Because wave velocity is a function of depth in shallow water, variations in offshore water depth can focus or defocus wave energy reaching the shore. Consider the simple case of waves with deep-water crests almost parallel to a straight beach with two ridges each extending seaward from a headland (Figure 17.2). Wave group velocity is faster in the deeper water between the ridges, and the wave crests become progressively deformed as the wave propagates toward the beach. Wave energy, which propagates perpendicular to wave crests, is refracted out of the region between the headland. As a result, wave energy is focused into the headlands, and breakers there are much larger than breakers in the bay. The difference in wave-height can be surprisingly large. On a calm day, breakers can be knee high shoreward of a submarine canyon at La Jolla Shores, California, just south of the Scripps Institution of Oceanography. At the same time, waves just north of the canyon can be high enough to attract surfers.
Breaking Waves
Wave-Driven Currents
Water dumped inside the breaker zone must return offshore. It does this by first moving parallel to the beach as an along-shore current. Then it turns and flows offshore perpendicular to the beach in a narrow, swift rip current. The rips are usually spaced hundreds of meters apart (Figure 17.5). Usually there is a band of deeper water between the breaker zone and the beach, and the long-shore current runs in this channel. The strength of a rip current depends on the height and frequency of breaking waves and the strength of the onshore wind. Rips are a danger to unwary swimmers, especially poor swimmers bobbing along in the waves inside the breaker zone. They are carried along by the along-shore current until they are suddenly carried out to sea by the rip. Swimming against the rip is futile, but swimmers can escape by swimming parallel to the beach.

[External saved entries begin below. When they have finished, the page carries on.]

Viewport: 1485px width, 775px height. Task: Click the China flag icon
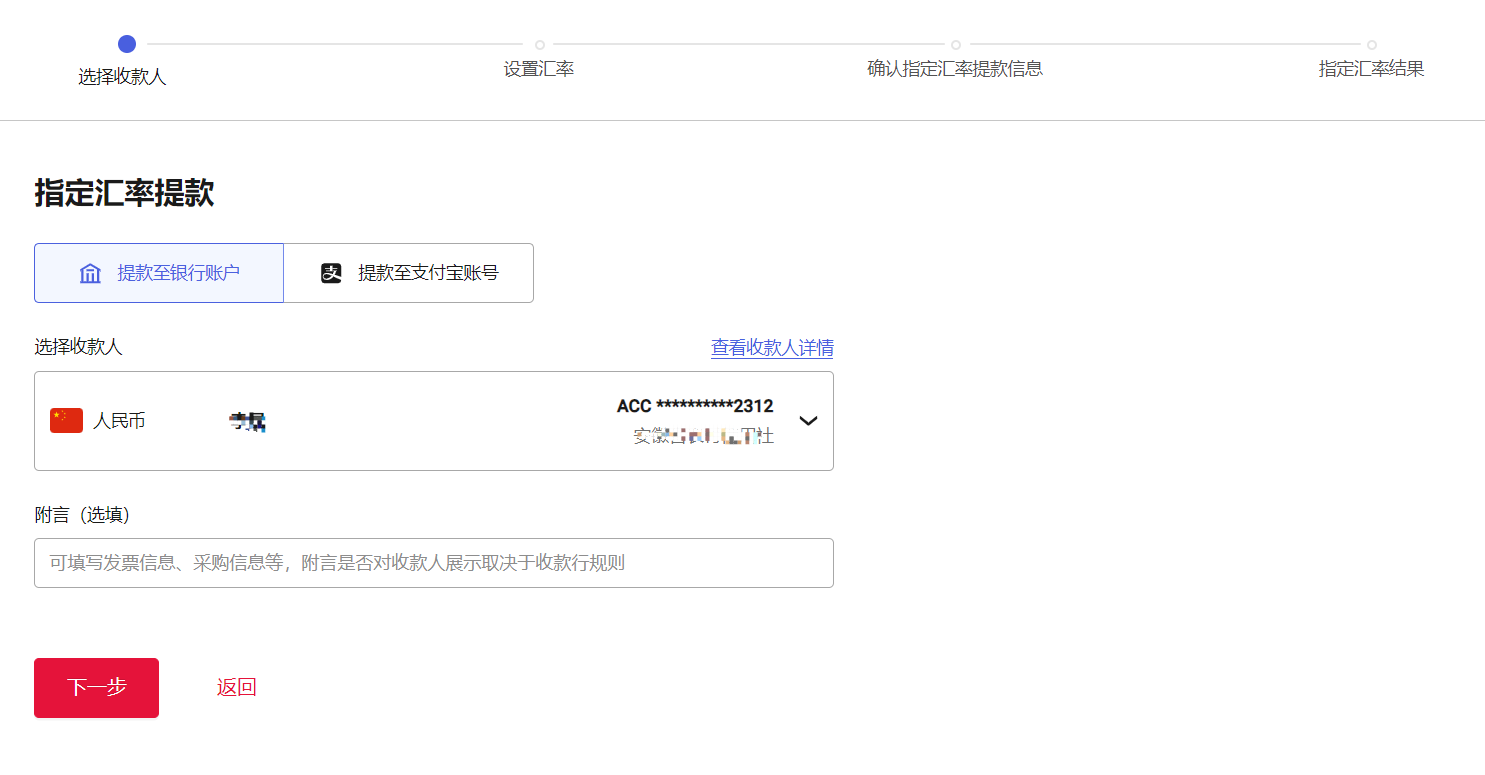(66, 421)
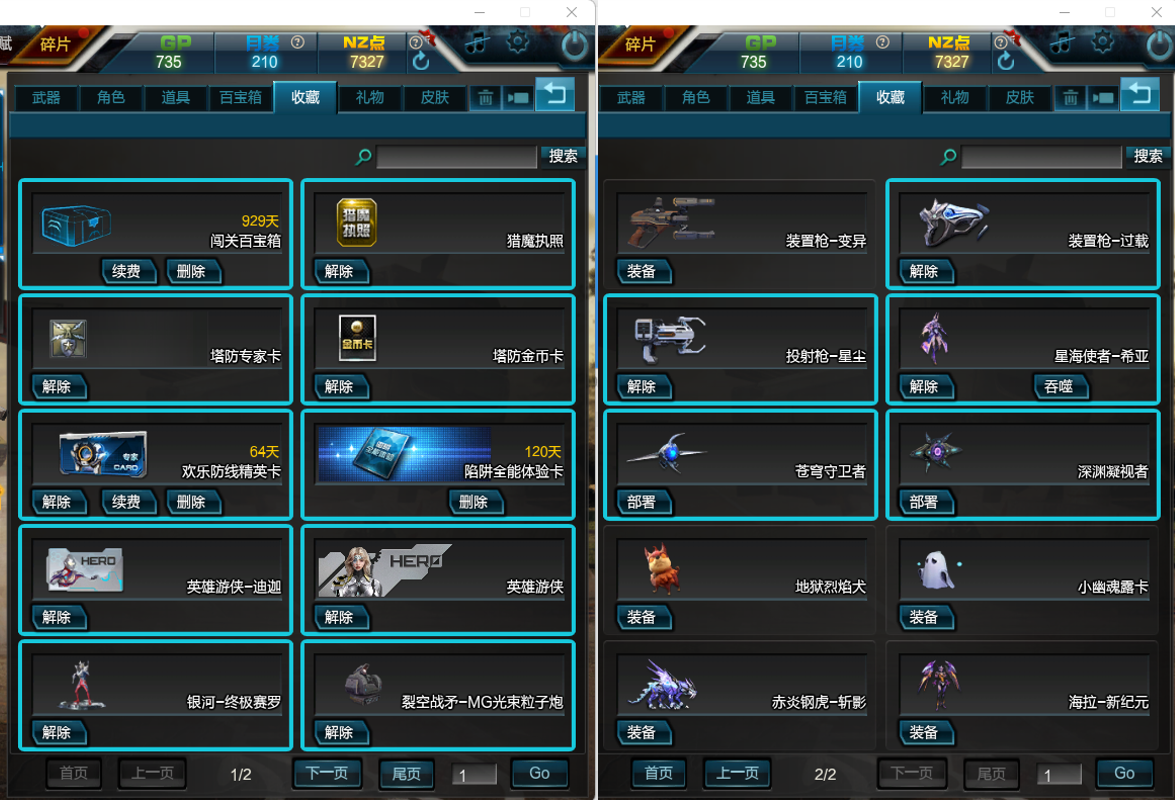Click 部署 under 苍穹守卫者

[x=642, y=502]
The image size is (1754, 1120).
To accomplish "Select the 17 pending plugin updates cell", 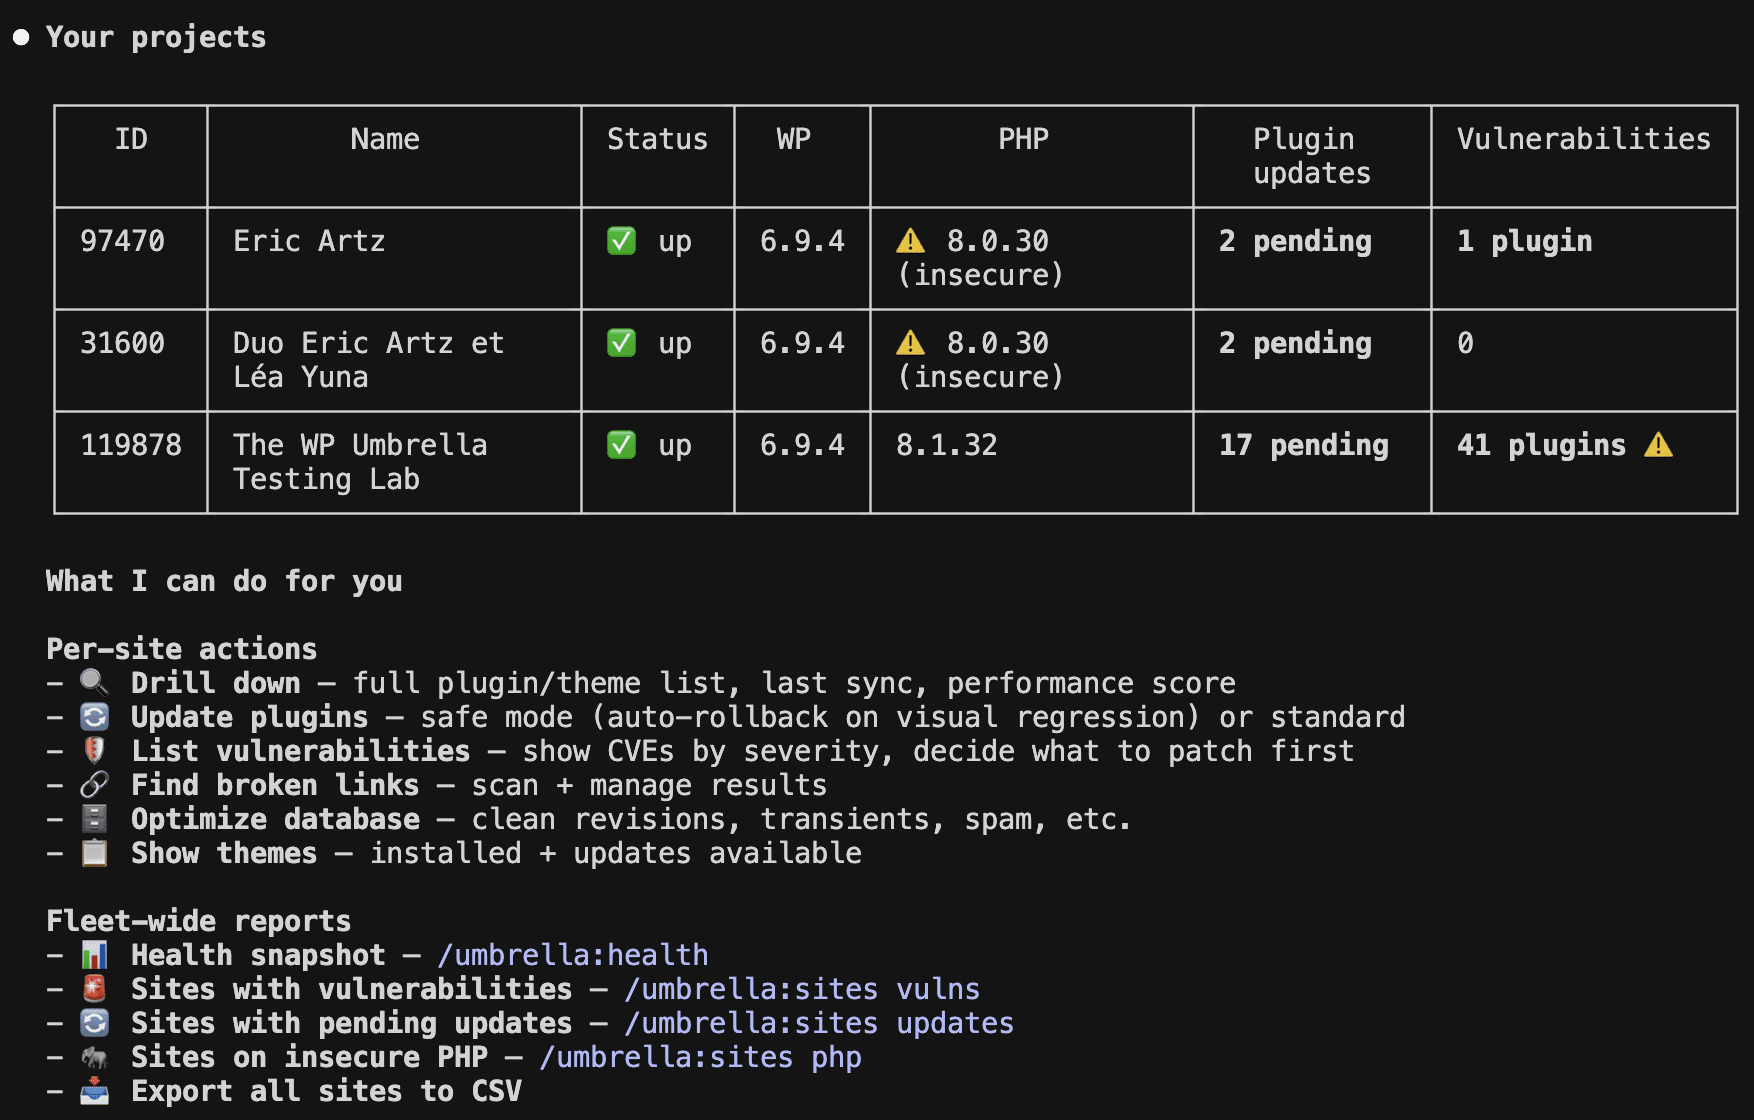I will click(1312, 463).
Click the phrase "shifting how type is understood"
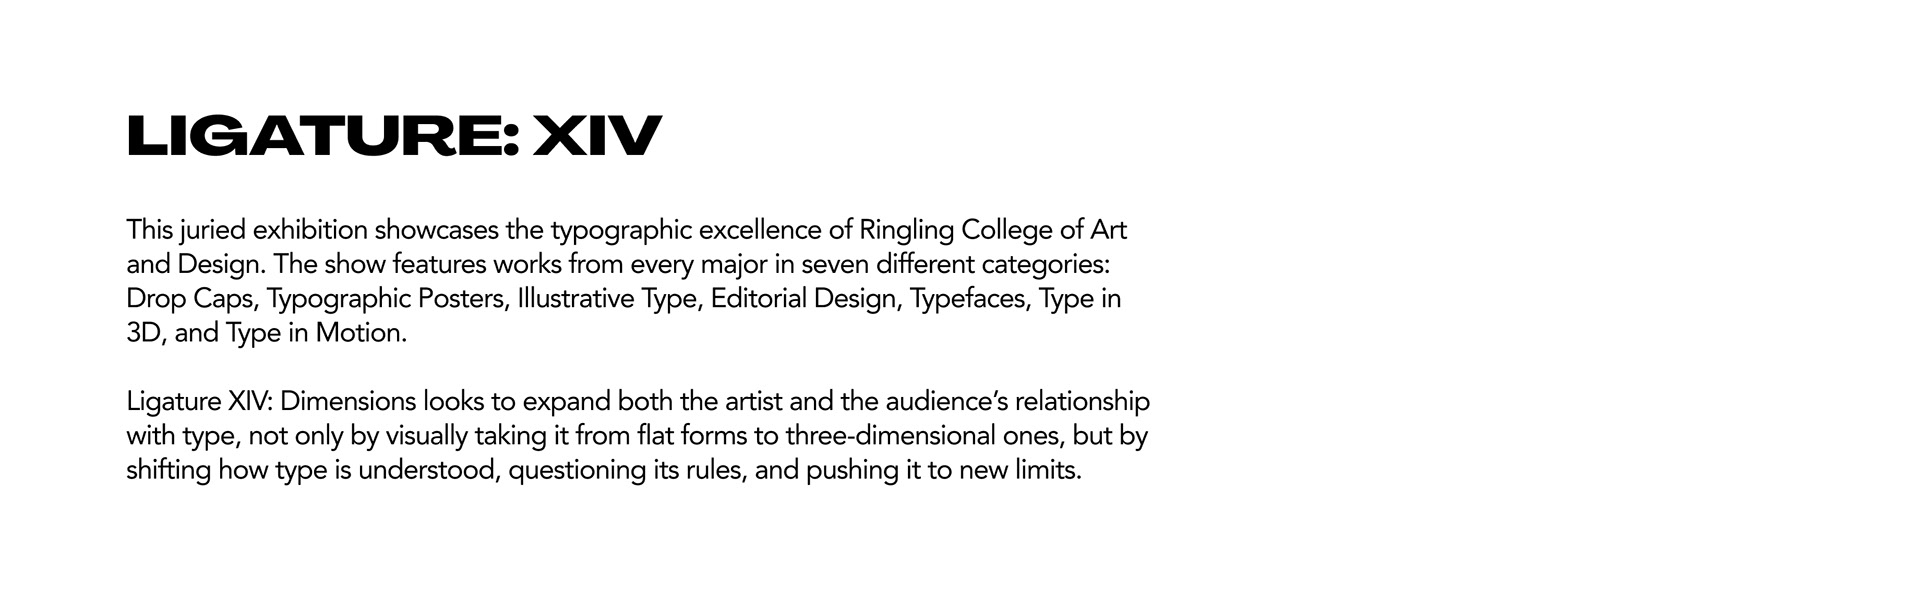This screenshot has height=602, width=1920. pyautogui.click(x=311, y=470)
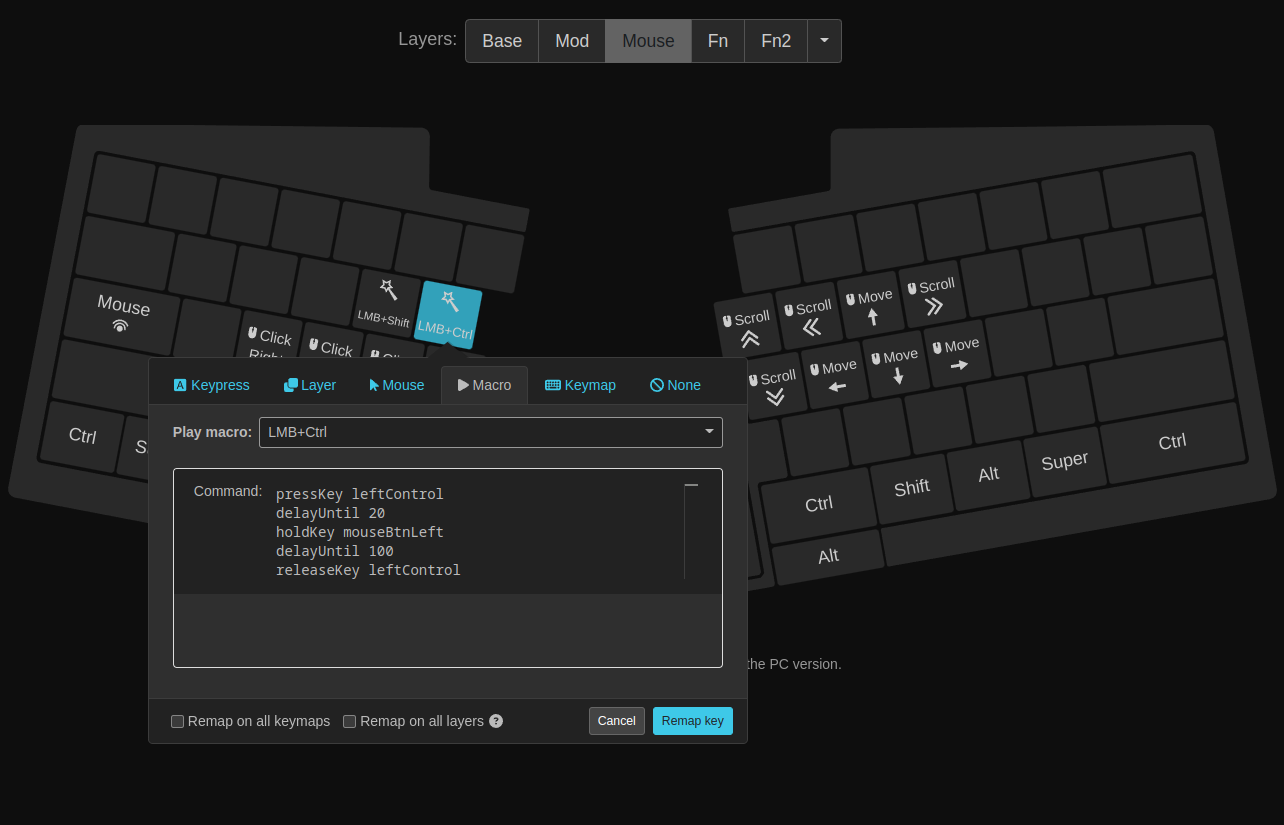1284x825 pixels.
Task: Select the Scroll right key
Action: point(932,296)
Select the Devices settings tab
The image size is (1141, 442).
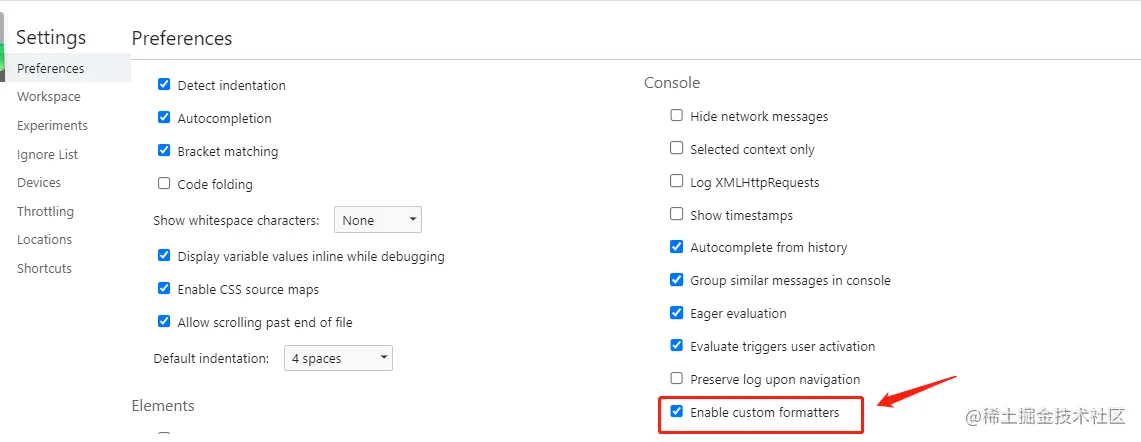pos(39,183)
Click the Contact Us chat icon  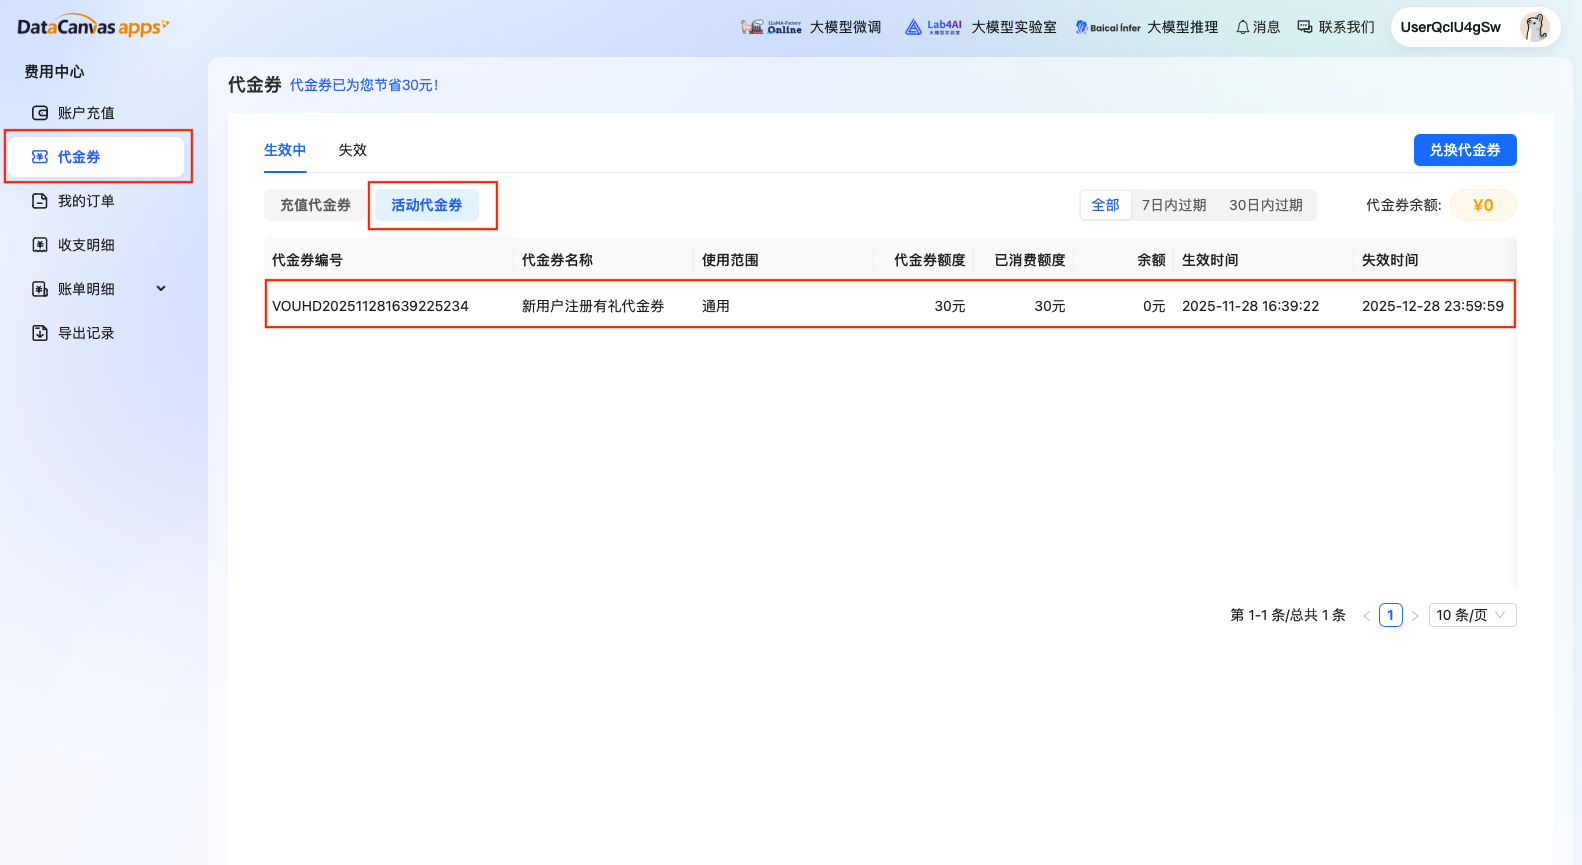1305,27
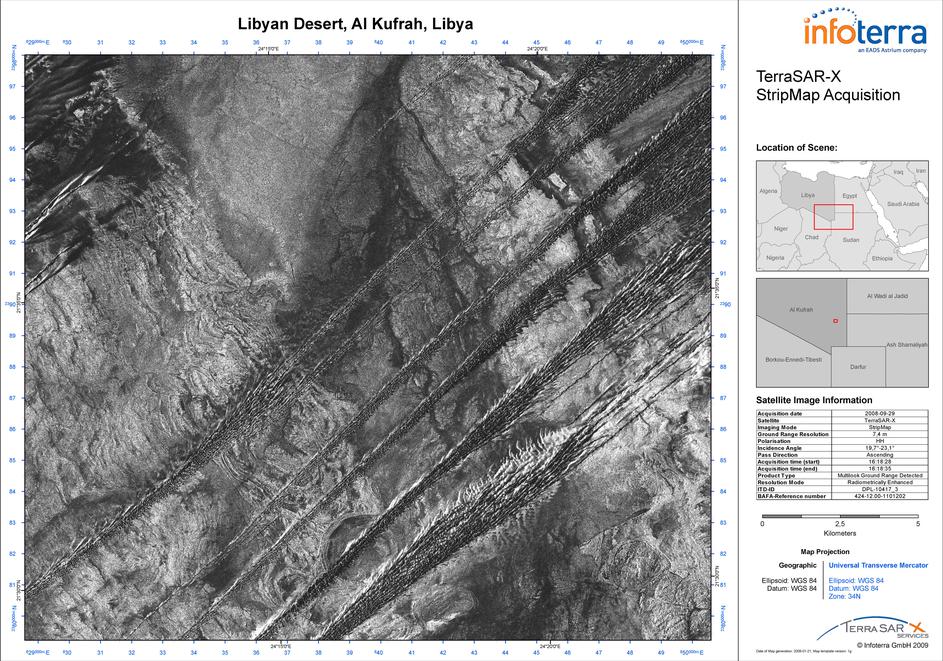The image size is (943, 661).
Task: Click the 'Universal Transverse Mercator' projection text
Action: [x=871, y=565]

Edge waves are produced by the variability of wave energy reaching shore. Waves tend to come in groups, especially when waves come from distant storms. For several minutes breakers may be smaller than average, then a few very large waves will break. The minute-to-minute variation in the height of breakers produces low-frequency variability in the along-shore current. This, in turn, drives a low-frequency wave attached to the beach, an edge wave. The waves have periods of a few minutes, a long-shore wave-length of around a kilometer, and an amplitude that decays exponentially offshore (Figure 17.6).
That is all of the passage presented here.